• Stored data:
━━━━

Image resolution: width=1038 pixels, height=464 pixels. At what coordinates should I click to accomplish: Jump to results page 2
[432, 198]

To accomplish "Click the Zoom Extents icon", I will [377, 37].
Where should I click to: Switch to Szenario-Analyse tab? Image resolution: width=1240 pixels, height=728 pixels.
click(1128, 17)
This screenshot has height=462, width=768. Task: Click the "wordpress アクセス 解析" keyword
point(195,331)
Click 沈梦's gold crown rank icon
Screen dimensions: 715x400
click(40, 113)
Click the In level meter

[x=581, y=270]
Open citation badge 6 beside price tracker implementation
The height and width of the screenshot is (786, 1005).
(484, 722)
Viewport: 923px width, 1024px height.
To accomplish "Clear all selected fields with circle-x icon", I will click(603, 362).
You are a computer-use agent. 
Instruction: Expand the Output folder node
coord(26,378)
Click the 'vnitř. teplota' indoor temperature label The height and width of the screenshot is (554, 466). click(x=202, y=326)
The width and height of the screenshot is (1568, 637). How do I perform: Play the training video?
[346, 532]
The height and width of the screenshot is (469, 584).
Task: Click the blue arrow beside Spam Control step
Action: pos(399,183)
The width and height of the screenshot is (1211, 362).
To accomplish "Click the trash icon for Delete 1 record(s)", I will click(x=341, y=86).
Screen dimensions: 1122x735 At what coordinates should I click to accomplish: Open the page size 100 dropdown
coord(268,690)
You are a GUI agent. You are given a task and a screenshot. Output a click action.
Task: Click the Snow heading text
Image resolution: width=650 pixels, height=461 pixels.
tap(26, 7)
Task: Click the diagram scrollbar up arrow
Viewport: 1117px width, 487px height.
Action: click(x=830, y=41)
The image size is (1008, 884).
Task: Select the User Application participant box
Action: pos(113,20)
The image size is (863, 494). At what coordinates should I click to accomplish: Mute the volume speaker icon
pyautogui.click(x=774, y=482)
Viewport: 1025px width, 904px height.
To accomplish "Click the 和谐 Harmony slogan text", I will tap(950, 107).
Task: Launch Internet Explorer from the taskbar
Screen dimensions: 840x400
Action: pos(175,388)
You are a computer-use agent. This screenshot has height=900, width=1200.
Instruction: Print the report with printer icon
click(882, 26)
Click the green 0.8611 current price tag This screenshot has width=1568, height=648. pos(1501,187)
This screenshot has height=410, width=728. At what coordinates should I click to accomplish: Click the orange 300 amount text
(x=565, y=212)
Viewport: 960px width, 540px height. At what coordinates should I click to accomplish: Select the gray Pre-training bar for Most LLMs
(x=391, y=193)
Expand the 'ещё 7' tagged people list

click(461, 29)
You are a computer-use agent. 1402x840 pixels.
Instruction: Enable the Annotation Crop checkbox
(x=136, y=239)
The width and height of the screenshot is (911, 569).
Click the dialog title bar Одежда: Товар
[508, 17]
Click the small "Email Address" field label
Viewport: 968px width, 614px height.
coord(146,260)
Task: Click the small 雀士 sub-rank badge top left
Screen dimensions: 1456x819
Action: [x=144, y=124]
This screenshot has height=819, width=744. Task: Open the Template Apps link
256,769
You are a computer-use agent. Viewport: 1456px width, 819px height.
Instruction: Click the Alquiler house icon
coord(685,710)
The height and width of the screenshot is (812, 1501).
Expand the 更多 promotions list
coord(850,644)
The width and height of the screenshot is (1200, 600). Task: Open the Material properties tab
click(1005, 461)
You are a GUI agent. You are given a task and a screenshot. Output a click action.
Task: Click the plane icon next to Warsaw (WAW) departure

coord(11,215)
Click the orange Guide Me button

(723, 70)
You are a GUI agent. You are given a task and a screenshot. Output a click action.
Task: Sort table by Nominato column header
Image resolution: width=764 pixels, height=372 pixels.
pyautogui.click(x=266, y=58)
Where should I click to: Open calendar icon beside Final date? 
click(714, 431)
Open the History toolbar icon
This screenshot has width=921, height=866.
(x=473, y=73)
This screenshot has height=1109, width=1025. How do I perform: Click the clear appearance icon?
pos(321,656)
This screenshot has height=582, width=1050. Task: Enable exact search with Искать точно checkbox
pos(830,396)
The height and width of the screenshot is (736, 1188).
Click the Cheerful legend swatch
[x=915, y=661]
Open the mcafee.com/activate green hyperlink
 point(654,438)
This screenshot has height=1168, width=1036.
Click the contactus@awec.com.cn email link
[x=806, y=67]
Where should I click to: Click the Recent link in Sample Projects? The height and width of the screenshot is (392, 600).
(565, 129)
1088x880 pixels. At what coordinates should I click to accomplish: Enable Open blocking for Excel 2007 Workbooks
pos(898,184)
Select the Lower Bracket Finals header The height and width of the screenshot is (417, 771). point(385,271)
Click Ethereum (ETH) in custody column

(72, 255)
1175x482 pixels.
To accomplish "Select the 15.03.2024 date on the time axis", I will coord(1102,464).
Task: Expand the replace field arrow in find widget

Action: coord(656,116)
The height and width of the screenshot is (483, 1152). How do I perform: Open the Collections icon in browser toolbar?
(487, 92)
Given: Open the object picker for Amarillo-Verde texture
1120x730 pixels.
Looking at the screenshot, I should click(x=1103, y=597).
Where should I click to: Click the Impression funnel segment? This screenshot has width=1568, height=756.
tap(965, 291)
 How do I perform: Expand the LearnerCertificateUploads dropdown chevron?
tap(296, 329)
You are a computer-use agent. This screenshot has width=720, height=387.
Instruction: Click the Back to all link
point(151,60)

━━━━

• Your goal: Among the lines above, which ones hold the string "will"? Show them.

• Result of the exercise:
To accomplish "Click the Zoom Extents icon", I will [377, 37].
To accomplish "Clear all selected fields with circle-x icon", I will click(603, 362).
To accomplish "Click the trash icon for Delete 1 record(s)", I will click(x=341, y=86).
To accomplish "Click the 和谐 Harmony slogan text", I will tap(950, 107).
To accomplish "Select the 15.03.2024 date on the time axis", I will coord(1102,464).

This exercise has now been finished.